New Zealand itself is remarkably crisis match-fit having gone through serious crises about one every two years for the past two decades. So a Trump II Presidency doesn’t necessarily mean we enter some kind of polycrisis doom loop. It means that business and the New Zealand government must broaden its trade base away from the United States and China far faster than they ever have, accelerate our energy independence into electricity, confirm a broad set of materials supply lines, and prepare to secure our own sea lanes with stronger military capacity than we have now.

Preparing for the worst should be our default position in our trade, our savings, our immigration plans, our defence commitment, and in our relationships other than with the United States.

So New Zealand, prepare.

65 comments on “What If Trump Wins Again? ”

  1. Tricledrown 1

    Trump would demand NZ and Australia become dictatorial fascist states just like what Putin is doing to former soviet controlled countries and dependencies like Cuba , Venezuela, Hungary 'Assad Syria the Yemen, Iran, North Korea and it's close ally China.

    We would have someone like the Reversnd Brian Tamaski installed another Malignant Narcissistic fwit.
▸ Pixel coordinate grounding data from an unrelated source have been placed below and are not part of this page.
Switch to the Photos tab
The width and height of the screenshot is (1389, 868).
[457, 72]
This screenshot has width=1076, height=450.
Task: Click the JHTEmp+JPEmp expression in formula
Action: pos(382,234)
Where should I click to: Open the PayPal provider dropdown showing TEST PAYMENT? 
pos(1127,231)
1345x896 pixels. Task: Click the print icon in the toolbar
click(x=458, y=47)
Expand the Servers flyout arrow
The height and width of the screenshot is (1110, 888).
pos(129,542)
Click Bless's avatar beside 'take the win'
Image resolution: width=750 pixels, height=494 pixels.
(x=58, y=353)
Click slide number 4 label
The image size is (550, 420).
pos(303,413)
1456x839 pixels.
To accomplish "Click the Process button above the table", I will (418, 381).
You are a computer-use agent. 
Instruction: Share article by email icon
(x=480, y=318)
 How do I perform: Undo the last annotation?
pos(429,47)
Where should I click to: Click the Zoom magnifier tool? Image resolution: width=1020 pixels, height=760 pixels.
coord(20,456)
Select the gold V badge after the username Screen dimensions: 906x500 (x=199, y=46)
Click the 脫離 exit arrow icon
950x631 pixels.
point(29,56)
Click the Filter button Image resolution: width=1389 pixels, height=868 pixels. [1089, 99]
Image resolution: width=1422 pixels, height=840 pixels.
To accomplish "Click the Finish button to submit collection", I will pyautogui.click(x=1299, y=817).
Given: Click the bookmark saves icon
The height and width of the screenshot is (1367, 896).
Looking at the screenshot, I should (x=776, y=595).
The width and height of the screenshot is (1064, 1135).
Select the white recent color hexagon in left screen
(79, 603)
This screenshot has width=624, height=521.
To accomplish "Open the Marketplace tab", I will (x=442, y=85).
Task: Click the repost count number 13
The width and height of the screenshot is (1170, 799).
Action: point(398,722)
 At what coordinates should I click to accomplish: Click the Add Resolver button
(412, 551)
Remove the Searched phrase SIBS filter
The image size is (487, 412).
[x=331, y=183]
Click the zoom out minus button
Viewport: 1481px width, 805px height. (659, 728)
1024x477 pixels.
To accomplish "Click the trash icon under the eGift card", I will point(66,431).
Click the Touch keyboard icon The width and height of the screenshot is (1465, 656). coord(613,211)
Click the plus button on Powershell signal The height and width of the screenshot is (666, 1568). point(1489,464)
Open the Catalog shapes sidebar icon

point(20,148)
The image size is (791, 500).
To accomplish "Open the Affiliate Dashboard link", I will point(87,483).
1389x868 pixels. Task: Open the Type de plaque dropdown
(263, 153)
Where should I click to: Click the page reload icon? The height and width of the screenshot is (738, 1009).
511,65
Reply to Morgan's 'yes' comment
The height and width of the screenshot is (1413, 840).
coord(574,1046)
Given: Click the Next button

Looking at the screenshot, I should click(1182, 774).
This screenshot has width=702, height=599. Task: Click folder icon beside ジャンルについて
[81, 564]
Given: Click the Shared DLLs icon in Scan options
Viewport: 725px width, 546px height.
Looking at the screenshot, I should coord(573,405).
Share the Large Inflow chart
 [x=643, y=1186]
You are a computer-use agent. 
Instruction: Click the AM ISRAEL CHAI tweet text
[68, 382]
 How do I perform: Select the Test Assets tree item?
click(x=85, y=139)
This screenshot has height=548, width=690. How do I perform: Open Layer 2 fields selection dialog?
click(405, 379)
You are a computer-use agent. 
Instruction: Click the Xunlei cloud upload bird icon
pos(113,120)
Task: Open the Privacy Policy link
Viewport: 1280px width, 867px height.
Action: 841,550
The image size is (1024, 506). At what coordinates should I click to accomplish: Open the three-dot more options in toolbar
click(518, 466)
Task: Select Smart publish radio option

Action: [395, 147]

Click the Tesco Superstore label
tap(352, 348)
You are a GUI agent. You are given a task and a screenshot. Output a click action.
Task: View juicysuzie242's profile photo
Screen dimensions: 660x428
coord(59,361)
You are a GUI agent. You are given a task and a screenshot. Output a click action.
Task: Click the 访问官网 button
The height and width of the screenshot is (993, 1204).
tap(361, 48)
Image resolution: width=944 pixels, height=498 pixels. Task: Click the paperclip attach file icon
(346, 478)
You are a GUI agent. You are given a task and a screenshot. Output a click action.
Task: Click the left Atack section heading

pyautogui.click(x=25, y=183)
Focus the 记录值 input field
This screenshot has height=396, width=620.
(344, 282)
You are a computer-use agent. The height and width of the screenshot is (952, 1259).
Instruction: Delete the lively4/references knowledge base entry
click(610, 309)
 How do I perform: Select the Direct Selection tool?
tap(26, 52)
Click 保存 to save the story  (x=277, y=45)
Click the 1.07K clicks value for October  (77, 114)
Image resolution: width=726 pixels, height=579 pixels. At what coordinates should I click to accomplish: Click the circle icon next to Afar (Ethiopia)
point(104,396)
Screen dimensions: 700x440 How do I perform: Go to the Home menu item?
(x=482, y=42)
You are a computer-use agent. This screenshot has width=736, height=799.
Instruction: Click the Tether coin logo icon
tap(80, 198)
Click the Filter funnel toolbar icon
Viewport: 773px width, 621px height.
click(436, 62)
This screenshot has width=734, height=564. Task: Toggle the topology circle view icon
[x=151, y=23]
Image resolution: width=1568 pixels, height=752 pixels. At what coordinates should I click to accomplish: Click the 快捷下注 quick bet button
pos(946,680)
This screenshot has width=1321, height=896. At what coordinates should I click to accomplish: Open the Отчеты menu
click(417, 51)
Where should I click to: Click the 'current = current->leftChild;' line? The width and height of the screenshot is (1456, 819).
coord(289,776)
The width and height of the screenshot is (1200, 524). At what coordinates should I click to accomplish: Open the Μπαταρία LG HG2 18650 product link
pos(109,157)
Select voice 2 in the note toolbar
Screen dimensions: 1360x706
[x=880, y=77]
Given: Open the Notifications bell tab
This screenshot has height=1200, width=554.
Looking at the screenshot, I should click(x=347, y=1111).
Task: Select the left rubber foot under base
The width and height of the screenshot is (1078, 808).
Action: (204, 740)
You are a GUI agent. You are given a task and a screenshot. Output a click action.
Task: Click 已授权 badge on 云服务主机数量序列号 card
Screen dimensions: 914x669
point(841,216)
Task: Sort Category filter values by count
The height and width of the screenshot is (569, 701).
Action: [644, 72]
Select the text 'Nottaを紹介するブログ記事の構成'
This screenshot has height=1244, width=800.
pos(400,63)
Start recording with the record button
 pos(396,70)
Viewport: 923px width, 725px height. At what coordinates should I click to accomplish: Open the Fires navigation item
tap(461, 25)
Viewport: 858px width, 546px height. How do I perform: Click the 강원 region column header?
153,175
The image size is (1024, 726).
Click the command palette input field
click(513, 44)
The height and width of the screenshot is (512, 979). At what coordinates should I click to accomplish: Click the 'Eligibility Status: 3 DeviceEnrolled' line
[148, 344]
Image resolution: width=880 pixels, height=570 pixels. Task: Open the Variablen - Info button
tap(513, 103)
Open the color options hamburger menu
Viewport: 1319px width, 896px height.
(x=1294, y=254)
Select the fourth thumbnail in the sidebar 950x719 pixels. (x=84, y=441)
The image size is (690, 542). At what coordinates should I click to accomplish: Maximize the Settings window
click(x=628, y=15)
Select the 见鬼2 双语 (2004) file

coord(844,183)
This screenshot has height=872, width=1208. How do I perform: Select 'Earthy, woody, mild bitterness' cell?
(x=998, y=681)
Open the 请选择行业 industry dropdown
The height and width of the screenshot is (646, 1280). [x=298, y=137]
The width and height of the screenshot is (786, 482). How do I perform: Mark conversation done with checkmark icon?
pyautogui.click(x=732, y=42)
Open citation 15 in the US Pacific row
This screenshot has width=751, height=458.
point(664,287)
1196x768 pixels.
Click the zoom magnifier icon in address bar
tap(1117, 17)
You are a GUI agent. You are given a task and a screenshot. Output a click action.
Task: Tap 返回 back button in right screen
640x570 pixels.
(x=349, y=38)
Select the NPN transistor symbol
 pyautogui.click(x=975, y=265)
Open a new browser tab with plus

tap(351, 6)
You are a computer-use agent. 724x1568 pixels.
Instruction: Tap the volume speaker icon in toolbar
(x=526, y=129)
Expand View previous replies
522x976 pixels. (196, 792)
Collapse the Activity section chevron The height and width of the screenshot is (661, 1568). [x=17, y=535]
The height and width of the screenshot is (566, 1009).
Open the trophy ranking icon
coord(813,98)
    Donate to the democrats influence any US voter the only chance we have.

    Democracies are in the worst danger since Hitler came to power.

    • Robert Guyton 1.1

      Many New Zealanders support Trump.
      They believe he’s the voice of reason.

      • Peter 1.1.1

        I enjoy watching the ‘out in the field’ interviews at Trump rallies. When questioned about why and how Trump is so great, how he is the ‘voice of reason,’ his supporters are quite entertaining.

        They all know how wonderful he is, how brilliant, and how he has done all these amazing things for America. When it gets down to “What do you mean” and “Explain that,” they’re not so good. The “But that happened under Obama,” only sometimes flummoxes them.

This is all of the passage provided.